OK, technically I think we’re supposed to call it “stylized.” There is definitely a style at work here, the way everyone speaks so coolly, and how the movie seems like it’s in a trance, and how everyone is weirdly emotionless. As I once heard a director tell an actor, “I don’t know if that was a choice or a mistake, but if it was a choice, it was a mistake.”

The story is of a mousy, bespectacled scientist named Rosetta Stone (Tilda Swinton) who has created three clones of herself. Swinton plays each of them, too, and they are named for the color they wear: Ruby, Marinne (blue) and Olivia (green). While Rosetta herself is a tamped-down shy girl, her clones are quite the party gals, with Ruby especially having sex with random men as often as possible.

The reason for all the shenanigans is that Ruby and her sisters (or whatever they are) need the sperm to stay alive. The problem with this is that they have been unwittingly spreading a strange, non-fatal virus among their partners.

This puts the police on a search to find whoever’s responsible for the mini-epidemic, and some truly bizarre things take place. There is a female detective named Dirty Dick (Karen Black), and a doctor who always whispers (Al Nazemian).
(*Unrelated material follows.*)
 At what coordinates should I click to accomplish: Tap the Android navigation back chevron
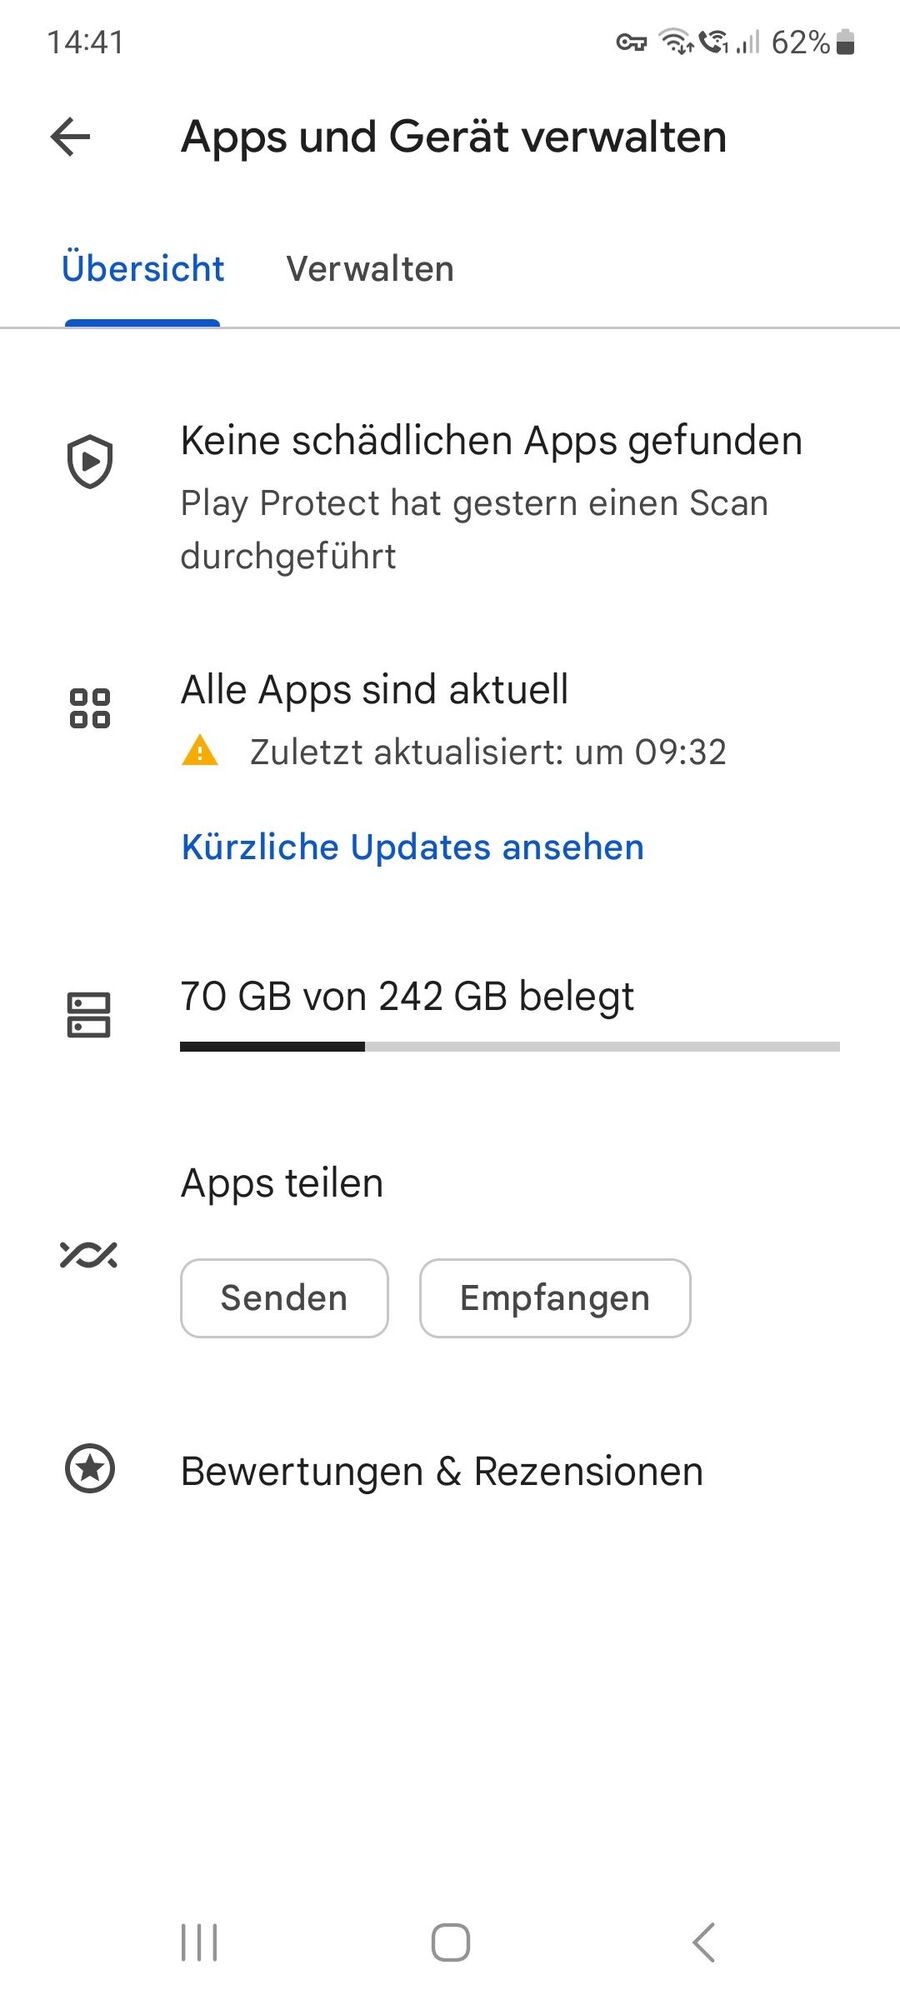point(704,1943)
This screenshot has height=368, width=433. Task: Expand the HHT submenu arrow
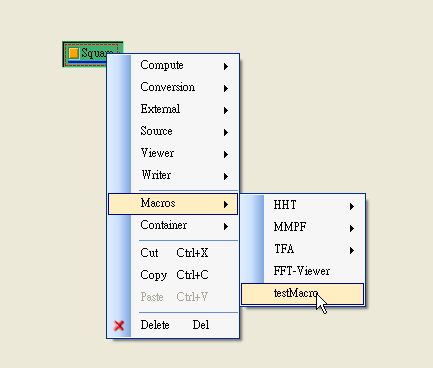352,206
It all turns out to be curiously pointless, as the lack of emotion throughout the film leads to no emotion at the plot’s climax.

Writer/director Lynn Hershman-Leeson has previously made several techno-themed movies, with titles like “Virtual Love,” “Seduction of a Cyborg,” “Double Cross Click Click” and the somewhat-remembered “Conceiving Ada” (which also featured Tilda Swinton and Karen Black). I have not seen any of them, so I can’t speak to whether the flatness of “Teknolust” is simply her way of doing things. Perhaps it’s an acquired taste.

Tilda Swinton is a fun actress to watch, so it’s frustrating to see her as four different characters when each is more dull than the last. The film’s high point is early on, when the three clones perform an odd dance routine for Rosetta; after that, it’s downhill.

The various people responsible for cinematography, art direction, production design and costuming are to be commended for giving the film a truly unique look. It is bright and colorful and quite striking to look at. Unfortunately, this is a talkie, not a silent film, and none of the people talking has anything in particular to say.

D (1 hr., 24 min.; PG-13, strong sexuality, a little profanity.)